Now, the Department of the Interior intends to inject some sanity into the nation’s premier wildlife conservation law. The agency proposed a revision to the Endangered Species Act, including a directive to look at economic costs when considering whether a species merits protection. Howls of protest followed, as if bald eagle barbecues and grizzly bear coats are next.
This is the kind of hyperbolic exaggeration that makes it hard to get anything done in Washington. A similar extreme position infuses the gun debate, where any suggestion of control is dismissed immediately as a first step toward a totalitarian government confiscating firearms.

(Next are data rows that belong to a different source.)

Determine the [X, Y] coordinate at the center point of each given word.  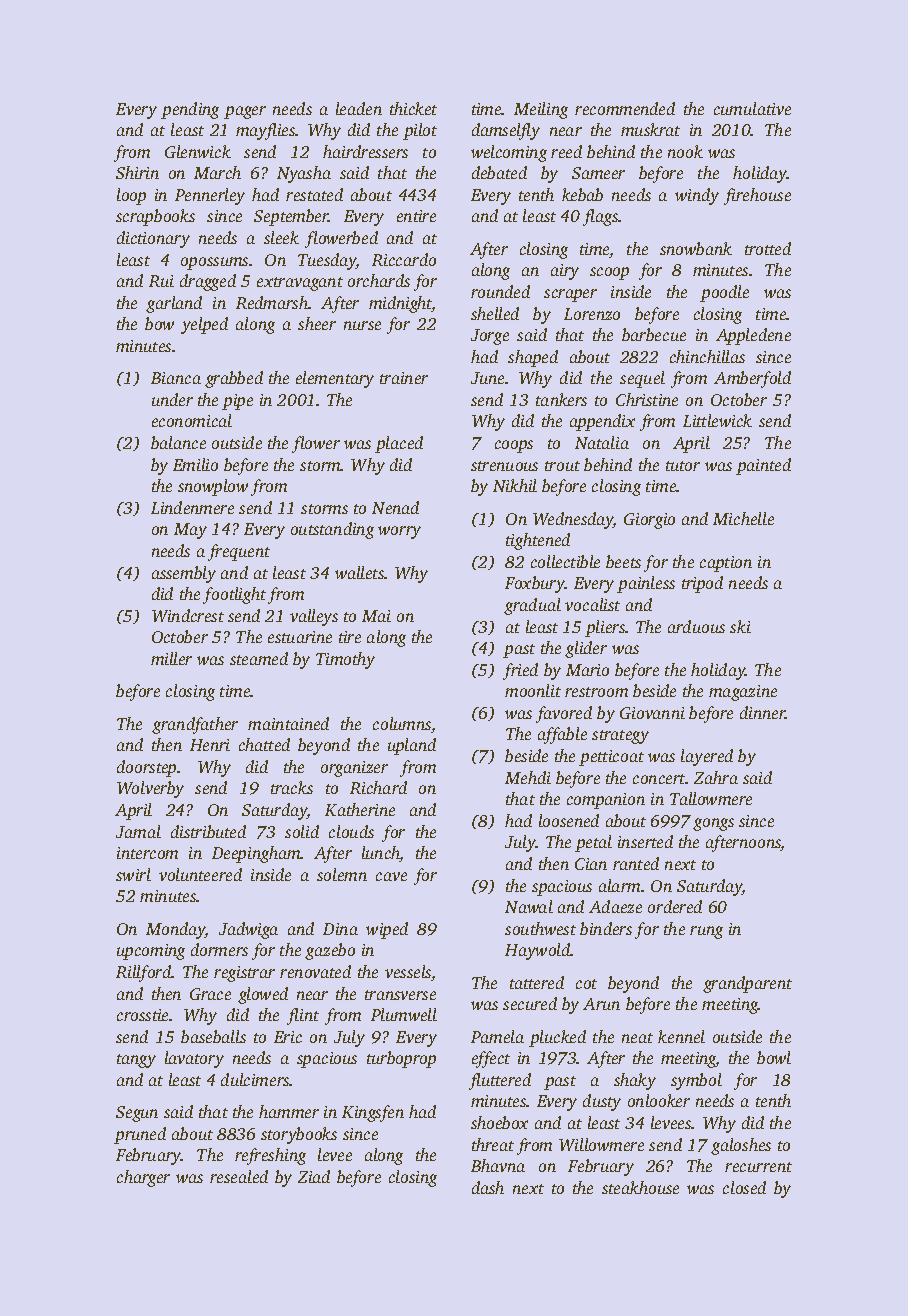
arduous [696, 626]
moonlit [533, 690]
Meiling [541, 110]
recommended [625, 108]
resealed [239, 1176]
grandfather [195, 725]
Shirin [137, 172]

It seems like quite a leap, but at least gun owners have the Constitution in their back pockets. A statute, like the Endangered Species Act, is more easily amended.
With this in mind, Missouri’s lawmakers, farmers and property owners should watch closely these proposed changes, given how efforts to save the pallid sturgeon led to a changed river that’s now more prone to serious flooding.
A change in the Endangered Species Act might not affect river management, since economic costs would not be weighed retroactively. That’s good news for the bald eagle and the grizzly bear, but it still gives a ray of hope to those who have seen how much damage this bottom-feeding fish has caused along the Missouri River.
A common sense revision doesn’t have to be a wholesale destruction of a law intended to save animals. Sometimes, hyperbole is as bad as a lie.